Without a doubt, being a family caregiver can be incredibly rewarding — and extraordinarily tough. Today, millions of Americans act as the primary caregiver for a loved one who is aging or who has a disability, and pursuant to Section 371 of the Older Americans Act, the Iowa Department on Aging administers the Iowa Family Caregiver Support Program to assist the 350,000+ Iowans who assume that role each year.
Components of the Family Caregiver Support Program
Each year, the Department distributes funds to the Area Agencies on Aging to employ family caregiver specialists who provide the following services to family caregivers (including grandparents and older adults who are relative caregivers):
Information & Assistance
Information about services available to help caregivers in their role (e.g., chore services, home-delivered meals, adult day care)

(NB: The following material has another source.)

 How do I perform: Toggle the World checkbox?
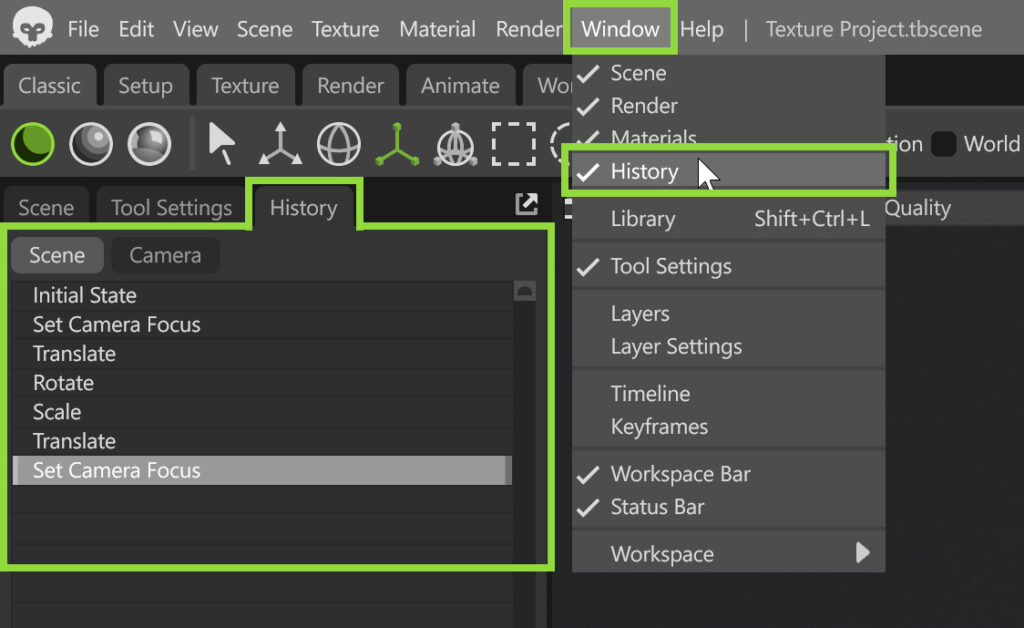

Assistance in identifying service needs
Referrals to local service providers
Counseling & Education
Counseling/personal assistance to help caregivers sort through challenges and identify possible solutions
Organization of peer support groups
Caregiver training to to assist caregivers in the areas of health, nutrition and financial literacy, and in making decisions and solving problems relating to caregiving roles
Information about respite care services to temporarily relieve caregivers from their caregiving responsibilities
Assistance in finding resources to pay for respite care
Benefits to Older Iowans
The Family Caregiver Program works to provide family caregivers with the resources they need to enhance and extend their ability to care for a loved one over a long period of time. Data from the Administration on Aging's national surveys of caregivers of older adults shows services provided through the Family Caregiver Support Program are effective in helping caregivers keep their loved ones at home; 77% of caregivers report that services definitely enabled them to provide care longer than otherwise would have been possible; 89% of caregivers reported that services helped them to be a better caregiver; and nearly half of the caregivers of nursing home-eligible care recipients indicated that the care recipient would be unable to remain at home without the support services.